-- START Provided information --

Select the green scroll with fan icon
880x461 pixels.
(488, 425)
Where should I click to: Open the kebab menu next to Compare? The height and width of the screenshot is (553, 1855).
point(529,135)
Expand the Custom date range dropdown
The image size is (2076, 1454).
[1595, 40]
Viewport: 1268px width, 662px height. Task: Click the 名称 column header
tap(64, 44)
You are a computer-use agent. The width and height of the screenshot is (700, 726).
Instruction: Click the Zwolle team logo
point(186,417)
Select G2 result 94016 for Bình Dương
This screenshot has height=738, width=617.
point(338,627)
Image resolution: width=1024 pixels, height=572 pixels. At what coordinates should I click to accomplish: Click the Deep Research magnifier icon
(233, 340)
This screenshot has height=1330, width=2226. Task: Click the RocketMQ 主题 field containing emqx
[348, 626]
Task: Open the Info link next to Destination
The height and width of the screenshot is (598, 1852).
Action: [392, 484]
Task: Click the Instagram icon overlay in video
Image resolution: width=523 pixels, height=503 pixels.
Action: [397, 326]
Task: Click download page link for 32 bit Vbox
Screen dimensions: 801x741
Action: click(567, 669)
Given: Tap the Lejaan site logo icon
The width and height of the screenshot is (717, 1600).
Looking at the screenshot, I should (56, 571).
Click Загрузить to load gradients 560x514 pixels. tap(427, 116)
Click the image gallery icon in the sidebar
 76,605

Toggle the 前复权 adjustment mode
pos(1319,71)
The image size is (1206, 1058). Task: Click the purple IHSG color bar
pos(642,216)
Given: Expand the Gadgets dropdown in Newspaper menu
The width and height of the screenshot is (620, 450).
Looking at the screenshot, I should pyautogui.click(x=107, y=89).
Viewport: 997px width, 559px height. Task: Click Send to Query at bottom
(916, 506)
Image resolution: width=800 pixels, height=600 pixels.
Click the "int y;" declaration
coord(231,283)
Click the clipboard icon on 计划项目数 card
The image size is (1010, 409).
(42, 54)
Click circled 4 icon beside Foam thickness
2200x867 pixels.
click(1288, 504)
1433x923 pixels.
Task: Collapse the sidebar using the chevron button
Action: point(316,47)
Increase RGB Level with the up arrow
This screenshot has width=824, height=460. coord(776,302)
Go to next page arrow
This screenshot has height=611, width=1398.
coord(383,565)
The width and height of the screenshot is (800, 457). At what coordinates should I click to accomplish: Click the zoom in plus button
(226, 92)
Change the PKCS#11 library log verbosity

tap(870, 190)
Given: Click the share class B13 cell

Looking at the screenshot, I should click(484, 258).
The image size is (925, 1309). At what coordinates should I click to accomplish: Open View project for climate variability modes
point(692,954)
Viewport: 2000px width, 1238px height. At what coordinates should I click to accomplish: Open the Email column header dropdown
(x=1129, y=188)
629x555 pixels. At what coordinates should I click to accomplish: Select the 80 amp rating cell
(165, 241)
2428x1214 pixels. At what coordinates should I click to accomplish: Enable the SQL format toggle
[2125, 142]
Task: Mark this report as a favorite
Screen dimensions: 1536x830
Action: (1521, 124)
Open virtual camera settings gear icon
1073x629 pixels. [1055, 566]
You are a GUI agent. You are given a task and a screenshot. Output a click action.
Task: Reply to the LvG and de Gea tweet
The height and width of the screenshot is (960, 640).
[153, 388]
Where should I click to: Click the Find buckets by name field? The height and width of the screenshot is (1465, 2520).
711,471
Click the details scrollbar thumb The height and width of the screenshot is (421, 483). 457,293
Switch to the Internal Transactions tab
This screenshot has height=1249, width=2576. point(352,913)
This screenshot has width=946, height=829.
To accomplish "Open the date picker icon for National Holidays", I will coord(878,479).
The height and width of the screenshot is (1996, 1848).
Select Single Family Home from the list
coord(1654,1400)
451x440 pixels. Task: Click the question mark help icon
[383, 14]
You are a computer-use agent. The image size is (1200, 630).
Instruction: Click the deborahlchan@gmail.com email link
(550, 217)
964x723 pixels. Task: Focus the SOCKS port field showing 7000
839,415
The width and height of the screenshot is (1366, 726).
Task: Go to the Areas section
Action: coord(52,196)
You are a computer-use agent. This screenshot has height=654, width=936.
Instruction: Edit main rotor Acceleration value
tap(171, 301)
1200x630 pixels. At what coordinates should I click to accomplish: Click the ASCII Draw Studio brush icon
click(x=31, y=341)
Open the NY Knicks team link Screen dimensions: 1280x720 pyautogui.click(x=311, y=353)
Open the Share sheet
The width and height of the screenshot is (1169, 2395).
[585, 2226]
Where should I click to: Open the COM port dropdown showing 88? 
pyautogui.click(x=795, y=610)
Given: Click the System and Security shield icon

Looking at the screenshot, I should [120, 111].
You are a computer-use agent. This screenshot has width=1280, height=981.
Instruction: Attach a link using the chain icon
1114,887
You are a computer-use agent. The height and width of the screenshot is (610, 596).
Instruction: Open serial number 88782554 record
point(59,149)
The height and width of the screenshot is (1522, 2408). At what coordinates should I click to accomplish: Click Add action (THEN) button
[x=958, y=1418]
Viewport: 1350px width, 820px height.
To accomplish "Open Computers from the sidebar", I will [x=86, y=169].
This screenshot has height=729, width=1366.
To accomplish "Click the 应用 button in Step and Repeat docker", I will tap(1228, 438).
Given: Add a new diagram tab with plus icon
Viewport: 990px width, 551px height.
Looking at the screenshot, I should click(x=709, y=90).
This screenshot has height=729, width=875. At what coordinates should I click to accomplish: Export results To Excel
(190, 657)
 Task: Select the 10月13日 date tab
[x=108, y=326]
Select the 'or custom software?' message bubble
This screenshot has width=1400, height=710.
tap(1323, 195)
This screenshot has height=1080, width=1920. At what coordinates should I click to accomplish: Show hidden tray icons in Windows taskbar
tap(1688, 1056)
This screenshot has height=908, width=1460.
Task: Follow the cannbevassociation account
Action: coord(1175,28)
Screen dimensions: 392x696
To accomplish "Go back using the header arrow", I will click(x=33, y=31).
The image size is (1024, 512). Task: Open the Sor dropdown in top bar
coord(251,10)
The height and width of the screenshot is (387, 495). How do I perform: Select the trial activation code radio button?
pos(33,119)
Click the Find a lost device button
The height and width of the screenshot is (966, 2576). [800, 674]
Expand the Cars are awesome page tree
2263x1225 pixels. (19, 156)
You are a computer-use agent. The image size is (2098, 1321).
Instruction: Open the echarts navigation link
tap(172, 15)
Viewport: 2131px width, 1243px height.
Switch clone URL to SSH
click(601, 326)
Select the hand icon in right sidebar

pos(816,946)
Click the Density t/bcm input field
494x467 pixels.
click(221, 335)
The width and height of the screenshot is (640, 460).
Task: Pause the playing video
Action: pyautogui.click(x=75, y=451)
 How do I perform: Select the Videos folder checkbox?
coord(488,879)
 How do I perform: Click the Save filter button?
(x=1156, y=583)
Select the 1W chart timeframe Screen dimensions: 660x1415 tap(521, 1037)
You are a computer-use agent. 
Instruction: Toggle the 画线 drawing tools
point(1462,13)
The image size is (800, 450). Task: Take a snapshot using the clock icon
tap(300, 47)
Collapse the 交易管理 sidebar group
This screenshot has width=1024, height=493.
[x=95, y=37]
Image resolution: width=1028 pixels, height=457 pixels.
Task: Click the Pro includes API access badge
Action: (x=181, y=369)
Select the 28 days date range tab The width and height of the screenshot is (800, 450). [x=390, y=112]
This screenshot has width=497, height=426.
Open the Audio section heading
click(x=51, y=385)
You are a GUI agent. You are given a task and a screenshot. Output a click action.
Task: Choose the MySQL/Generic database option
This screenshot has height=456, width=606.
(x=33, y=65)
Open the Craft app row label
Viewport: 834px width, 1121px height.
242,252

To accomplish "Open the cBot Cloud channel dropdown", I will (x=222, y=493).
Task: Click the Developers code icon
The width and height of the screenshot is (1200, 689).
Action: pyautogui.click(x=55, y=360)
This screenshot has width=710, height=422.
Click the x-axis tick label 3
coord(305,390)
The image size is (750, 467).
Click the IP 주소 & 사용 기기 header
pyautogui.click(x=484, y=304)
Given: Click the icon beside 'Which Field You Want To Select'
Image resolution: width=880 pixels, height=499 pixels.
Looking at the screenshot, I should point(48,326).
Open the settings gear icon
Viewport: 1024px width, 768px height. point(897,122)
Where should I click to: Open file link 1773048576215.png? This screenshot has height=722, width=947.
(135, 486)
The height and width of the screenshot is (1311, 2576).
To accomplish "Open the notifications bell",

-- END Provided information --

**Exercise brief**
Reproduce verbatim the part of the records that opens with the line containing "Increase RGB Level with the up arrow" and closes with the line containing "tap(870, 190)", both of those lines included.

**Final result**
Increase RGB Level with the up arrow
This screenshot has width=824, height=460. coord(776,302)
Go to next page arrow
This screenshot has height=611, width=1398.
coord(383,565)
The width and height of the screenshot is (800, 457). At what coordinates should I click to accomplish: Click the zoom in plus button
(226, 92)
Change the PKCS#11 library log verbosity

tap(870, 190)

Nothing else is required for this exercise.